Para o académico, é necessária uma industrialização adaptada à realidade angolana e não a repetição de “modelos ultrapassados ou ambientalmente insustentáveis. Angola tem a oportunidade de seguir uma via de industrialização moderna, gradual e estratégica, baseada nas suas vantagens comparativas e nas exigências do século XXI. O sucesso da industrialização exige políticas públicas coerentes, estabilidade institucional, investimento em capital humano e uma parceria estratégica entre o Estado e o sector privado”, frisou.
O especialista destacou que Angola é um dos países africanos mais ricos em recursos naturais, como petróleo, gás natural, diamantes, minerais metálicos, com vastas extensões de terras aráveis e um enorme potencial hidroeléctrico. Mas “apesar de períodos de forte crescimento económico, Angola continua a enfrentar desafios estruturais profundos: dependência excessiva do petróleo, fraca diversificação produtiva, elevado desemprego juvenil, forte dependência das importações e vulnerabilidade às oscilações externas”, realçou.

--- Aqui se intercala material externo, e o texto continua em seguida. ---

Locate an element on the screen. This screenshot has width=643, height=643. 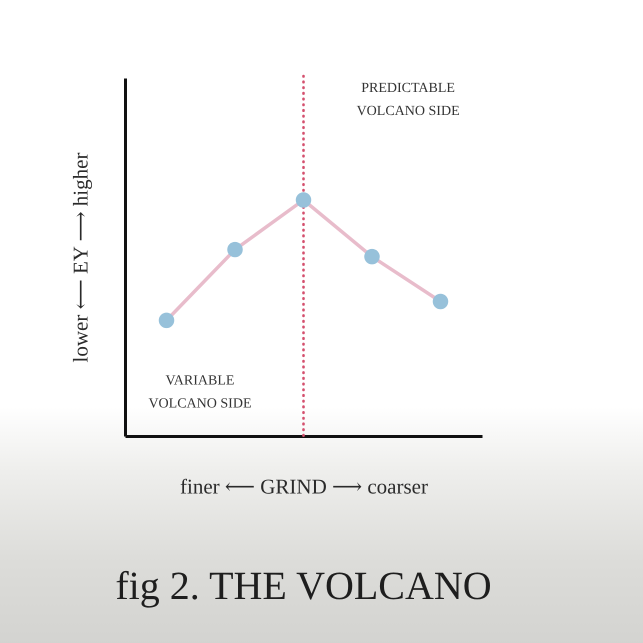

O também escritor e jornalista chinês observou que esses desafios revelam “um problema de fundo”, ou seja, que “o modelo de crescimento baseado predominantemente na exportação de matérias-primas atingiu os seus limites”, pelo que se torna “cada vez mais evidente que apenas a industrialização pode alterar, de forma estrutural e duradoura, o destino económico e social de Angola.”

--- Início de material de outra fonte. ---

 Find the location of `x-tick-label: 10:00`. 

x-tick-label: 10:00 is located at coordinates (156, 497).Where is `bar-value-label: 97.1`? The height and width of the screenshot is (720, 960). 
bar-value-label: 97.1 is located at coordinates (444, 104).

Dependência do petróleo torna Angola vulnerável
João Shang, investigador de economia dos Estados-membros da Comunidade de Países de Língua Portuguesa (CPLP) no Centro Chinês de Estudo dos Países de Língua Portuguesa (CCEPLP) da Universidade da Economia e Negócio Internacionais (UIBE), sublinhou que, durante muitos anos, Angola beneficiou do sector petrolífero, como papel decisivo na reconstrução nacional e financiamento do Estado.
“As receitas do petróleo permitiram investir em infra-estruturas, estabilizar as finanças públicas em determinados períodos e inserir Angola nos fluxos da economia global”, disse, enfatizando que essa dependência “criou fragilidades profundas”.

Shang salientou que os preços dos recursos naturais são definidos nos mercados internacionais, fora do controlo nacional, provocando pressões cambiais, défices fiscais, inflação e dificuldades sociais.
“Esta dinâmica cíclica demonstra que a riqueza baseada exclusivamente em recursos é instável e imprevisível”, referiu, acrescentando que “uma economia excessivamente dependente de recursos tende a negligenciar o desenvolvimento de outros sectores produtivos, enfraquecendo a base industrial e tecnológica do país”. Com este cenário, “o resultado é uma economia vulnerável, pouco diversificada e dependente do exterior”, e só a industrialização pode representar uma mudança qualitativa no modelo económico.
João Shang aponta como prioridades o desenvolvimento agro-industrial, a criação de zonas económicas especiais e parques industriais, a atracção de investimento estrangeiro, com transferência de tecnologia, a formação técnica e profissional alinhada com as necessidades industriais e a integração regional.